## Given instruction
Rewrite the entries from the beginning through the line containing "coord(137,158)", inclusive, with "coordinates" replaced by "location" and all else unchanged. Omit the pictures from your answer.

## Records for processing
○ ○ ○ ○

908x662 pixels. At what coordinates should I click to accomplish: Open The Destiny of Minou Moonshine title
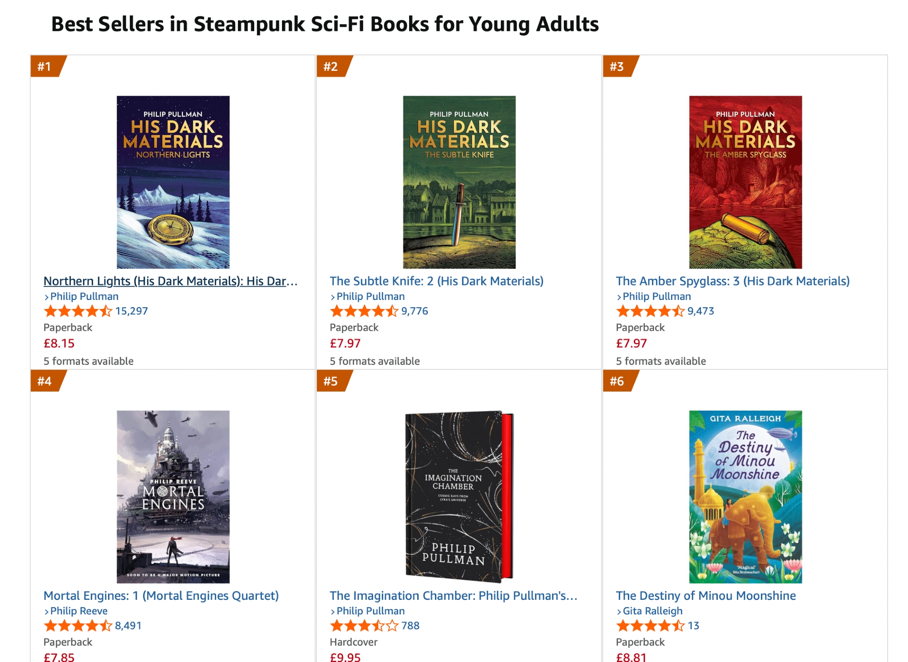click(x=706, y=596)
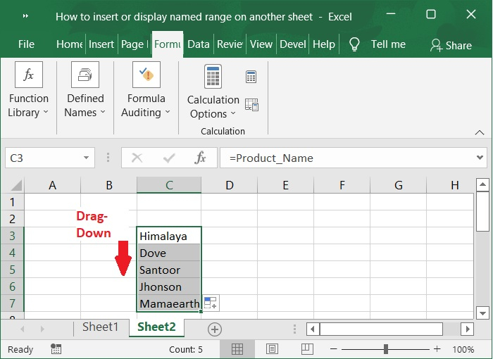Click the Cancel X icon in formula bar

coord(137,158)
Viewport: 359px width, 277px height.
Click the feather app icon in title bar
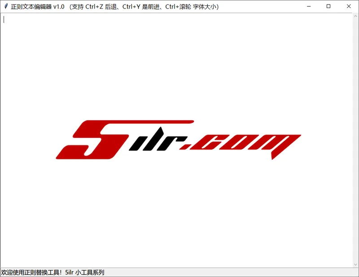tap(6, 6)
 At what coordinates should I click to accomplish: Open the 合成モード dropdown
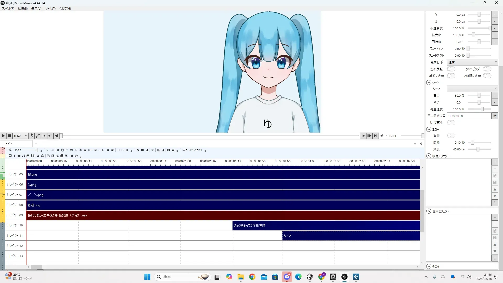[472, 62]
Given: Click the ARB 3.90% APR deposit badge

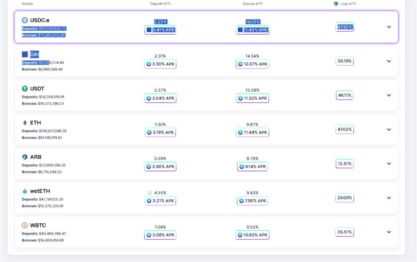Looking at the screenshot, I should click(x=160, y=167).
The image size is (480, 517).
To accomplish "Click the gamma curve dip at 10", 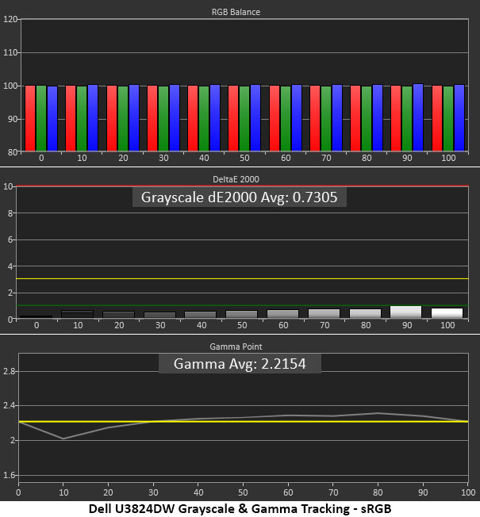I will coord(63,438).
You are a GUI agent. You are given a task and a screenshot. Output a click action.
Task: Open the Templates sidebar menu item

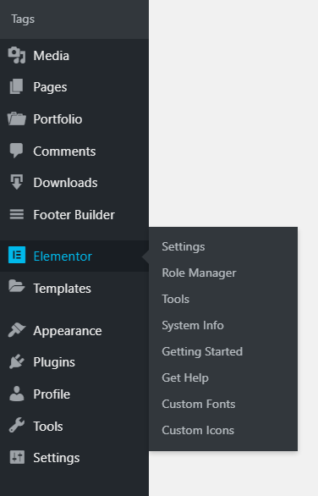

○ ○ ○ ○

## Full answer
908x662 pixels. At what location should I click to accomplish: Open The Destiny of Minou Moonshine title
click(x=706, y=596)
Click the Cancel X icon in formula bar

coord(137,158)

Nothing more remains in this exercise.